Human Activity Detection using Profound Learning with Improved Convolutional Neural Networks
Keywords:
Human Activity Detections, Deep Leaning Techniques, Convolution Neural Networks, Machine learning Techniques, healthcare monitoring.Abstract
Human Activity recognition (HAR) is an interesting area of research mainly due to the availability of low cost sensors and accelerometers live streaming of data and advances in technology. HARs involve identifying various human activities such as walking, running, sitting, sleeping, standing, showering, cooking, driving, opening the door, abnormal activities, etc. are recognized. The data can be collected from wearable sensors or accelerometer. HARs can be extensively used in medical diagnostics for keeping track of elderly people, HARs approaches analyze data acquired from sensing devices, including vision and embedded sensors. HARs are assistive technologies mainly used for taking care of elders in healthcare. Approaches of HARs attempt to predict people’s movements often indoors and based on sensor data like accelerometers of smart phones. In terms of classifications, HARs are challenging tasks as they involve time series data where Deep Learning Techniques (DLTs) like CNNs (Convolution Neural Networks) have the ability to correctly engineer features from these raw data while building their learning models.
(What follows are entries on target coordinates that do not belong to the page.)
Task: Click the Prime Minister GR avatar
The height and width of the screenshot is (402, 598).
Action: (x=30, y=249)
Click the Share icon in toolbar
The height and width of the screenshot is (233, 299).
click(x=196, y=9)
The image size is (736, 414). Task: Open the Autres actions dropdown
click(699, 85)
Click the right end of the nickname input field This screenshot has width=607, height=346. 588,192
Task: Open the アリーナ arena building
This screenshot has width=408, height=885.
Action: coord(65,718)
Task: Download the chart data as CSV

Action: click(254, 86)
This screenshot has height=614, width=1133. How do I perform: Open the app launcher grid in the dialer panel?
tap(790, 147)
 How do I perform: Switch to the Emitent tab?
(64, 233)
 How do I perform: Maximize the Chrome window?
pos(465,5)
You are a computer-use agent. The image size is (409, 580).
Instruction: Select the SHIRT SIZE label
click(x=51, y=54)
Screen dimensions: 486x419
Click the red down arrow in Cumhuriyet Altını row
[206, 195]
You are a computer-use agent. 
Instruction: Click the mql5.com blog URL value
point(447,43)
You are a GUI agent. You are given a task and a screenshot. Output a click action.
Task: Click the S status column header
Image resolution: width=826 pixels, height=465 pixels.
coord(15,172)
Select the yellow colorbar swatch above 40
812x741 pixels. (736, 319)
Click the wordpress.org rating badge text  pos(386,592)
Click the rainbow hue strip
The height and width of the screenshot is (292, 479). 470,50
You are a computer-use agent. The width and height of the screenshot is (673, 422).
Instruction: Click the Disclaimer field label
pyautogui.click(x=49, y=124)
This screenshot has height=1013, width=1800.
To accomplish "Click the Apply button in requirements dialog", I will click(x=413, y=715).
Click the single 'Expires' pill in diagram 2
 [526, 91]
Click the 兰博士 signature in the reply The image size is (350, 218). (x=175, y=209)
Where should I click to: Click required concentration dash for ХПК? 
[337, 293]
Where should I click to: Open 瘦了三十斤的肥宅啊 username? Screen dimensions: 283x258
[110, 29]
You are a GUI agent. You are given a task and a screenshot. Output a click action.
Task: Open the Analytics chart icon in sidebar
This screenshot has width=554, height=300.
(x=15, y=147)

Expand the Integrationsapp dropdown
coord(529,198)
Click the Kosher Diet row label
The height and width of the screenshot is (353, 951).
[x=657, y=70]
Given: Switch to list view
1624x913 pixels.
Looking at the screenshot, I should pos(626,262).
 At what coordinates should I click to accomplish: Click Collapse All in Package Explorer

This paper proposes Human Activity Detections using Profound Learning (HADPL) based on CNNs which detects HARs from captured accelerometer data. HADPL was tested on WISDM_Act_v1.1 dataset and evaluated for its performances in terms of precisions, accuracies, recalls and F1-scores where it achieved a decent level of accuracy by scoring up to 95 percent. The proposed technique can be implemented for monitoring elderly people based on captured or stored HAR data.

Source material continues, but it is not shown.